▸ **Problem**:
Set down all the entries again, word for word.

(Saved entries)
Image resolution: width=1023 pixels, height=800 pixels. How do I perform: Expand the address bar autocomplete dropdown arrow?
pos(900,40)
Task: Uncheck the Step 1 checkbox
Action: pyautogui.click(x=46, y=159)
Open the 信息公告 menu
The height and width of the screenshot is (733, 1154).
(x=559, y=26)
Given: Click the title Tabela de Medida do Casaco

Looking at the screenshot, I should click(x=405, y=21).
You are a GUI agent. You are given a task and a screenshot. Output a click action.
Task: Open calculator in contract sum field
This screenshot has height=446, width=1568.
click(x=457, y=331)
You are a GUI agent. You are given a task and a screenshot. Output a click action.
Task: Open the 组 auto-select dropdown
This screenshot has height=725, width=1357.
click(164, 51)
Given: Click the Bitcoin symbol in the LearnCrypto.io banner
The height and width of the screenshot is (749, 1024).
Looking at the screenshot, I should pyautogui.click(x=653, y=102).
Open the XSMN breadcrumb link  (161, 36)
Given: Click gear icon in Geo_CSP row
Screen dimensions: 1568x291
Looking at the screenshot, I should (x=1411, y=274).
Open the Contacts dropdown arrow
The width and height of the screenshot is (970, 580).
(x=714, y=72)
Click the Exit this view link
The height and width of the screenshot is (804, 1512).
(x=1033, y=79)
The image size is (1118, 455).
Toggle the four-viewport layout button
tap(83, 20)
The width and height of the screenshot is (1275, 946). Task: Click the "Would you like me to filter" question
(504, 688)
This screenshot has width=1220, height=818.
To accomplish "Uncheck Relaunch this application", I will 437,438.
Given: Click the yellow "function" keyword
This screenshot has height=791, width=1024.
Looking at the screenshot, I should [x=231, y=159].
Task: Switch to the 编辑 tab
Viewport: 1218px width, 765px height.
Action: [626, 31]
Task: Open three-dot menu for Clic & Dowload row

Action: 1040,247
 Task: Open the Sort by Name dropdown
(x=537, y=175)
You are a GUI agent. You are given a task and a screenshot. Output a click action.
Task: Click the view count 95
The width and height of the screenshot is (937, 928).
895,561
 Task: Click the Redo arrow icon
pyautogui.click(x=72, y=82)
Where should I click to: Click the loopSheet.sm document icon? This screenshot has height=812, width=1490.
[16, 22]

▸ **Output below**:
Image resolution: width=1023 pixels, height=800 pixels. How do I perform: Expand the address bar autocomplete dropdown arrow?
pos(900,40)
Task: Uncheck the Step 1 checkbox
Action: pyautogui.click(x=46, y=159)
Open the 信息公告 menu
The height and width of the screenshot is (733, 1154).
(x=559, y=26)
Given: Click the title Tabela de Medida do Casaco

Looking at the screenshot, I should click(x=405, y=21).
You are a GUI agent. You are given a task and a screenshot. Output a click action.
Task: Open calculator in contract sum field
This screenshot has height=446, width=1568.
click(x=457, y=331)
You are a GUI agent. You are given a task and a screenshot. Output a click action.
Task: Open the 组 auto-select dropdown
This screenshot has height=725, width=1357.
click(164, 51)
Given: Click the Bitcoin symbol in the LearnCrypto.io banner
The height and width of the screenshot is (749, 1024).
Looking at the screenshot, I should pyautogui.click(x=653, y=102).
Open the XSMN breadcrumb link  (161, 36)
Given: Click gear icon in Geo_CSP row
Screen dimensions: 1568x291
Looking at the screenshot, I should (x=1411, y=274).
Open the Contacts dropdown arrow
The width and height of the screenshot is (970, 580).
(x=714, y=72)
Click the Exit this view link
The height and width of the screenshot is (804, 1512).
(x=1033, y=79)
The image size is (1118, 455).
Toggle the four-viewport layout button
tap(83, 20)
The width and height of the screenshot is (1275, 946). Task: Click the "Would you like me to filter" question
(504, 688)
This screenshot has width=1220, height=818.
To accomplish "Uncheck Relaunch this application", I will 437,438.
Given: Click the yellow "function" keyword
This screenshot has height=791, width=1024.
Looking at the screenshot, I should [x=231, y=159].
Task: Switch to the 编辑 tab
Viewport: 1218px width, 765px height.
Action: [626, 31]
Task: Open three-dot menu for Clic & Dowload row

Action: 1040,247
 Task: Open the Sort by Name dropdown
(x=537, y=175)
You are a GUI agent. You are given a task and a screenshot. Output a click action.
Task: Click the view count 95
The width and height of the screenshot is (937, 928).
895,561
 Task: Click the Redo arrow icon
pyautogui.click(x=72, y=82)
Where should I click to: Click the loopSheet.sm document icon? This screenshot has height=812, width=1490.
[16, 22]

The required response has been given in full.